*** Supplied records ***

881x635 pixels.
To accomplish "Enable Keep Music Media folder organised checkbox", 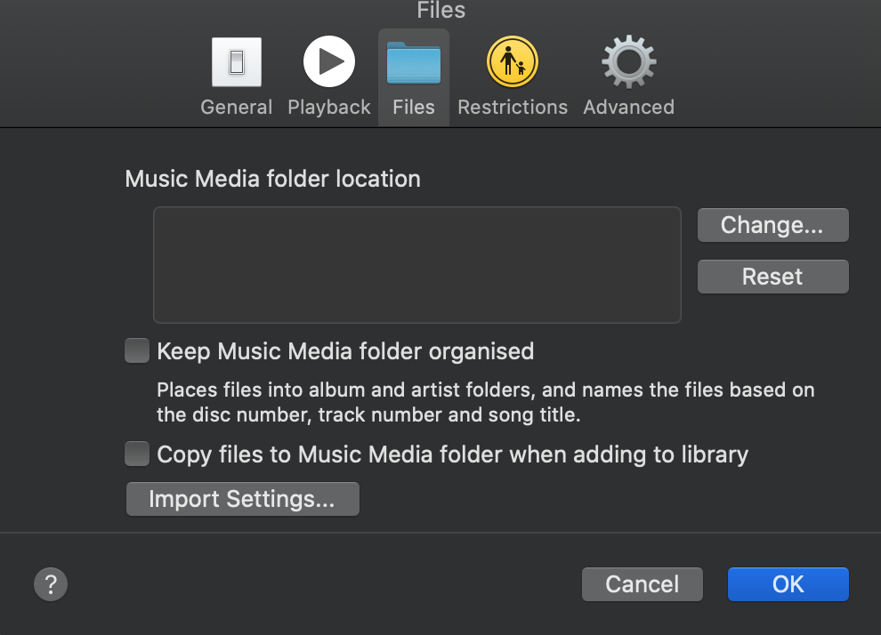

*** End of Supplied records ***
*** Supplied records ***

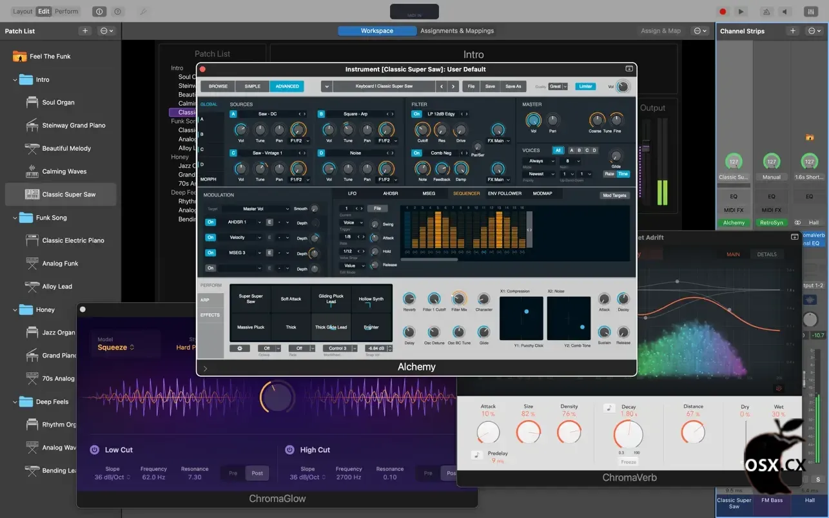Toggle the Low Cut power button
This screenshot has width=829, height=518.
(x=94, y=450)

*** End of Supplied records ***

What you will do: Would you output only the span of the records above that opens with the line containing "881x635 pixels." and closes with the line containing "Keep Music Media", ends included and pictures dropped?

Solution to the exercise:
881x635 pixels.
To accomplish "Enable Keep Music Media folder organised checkbox", 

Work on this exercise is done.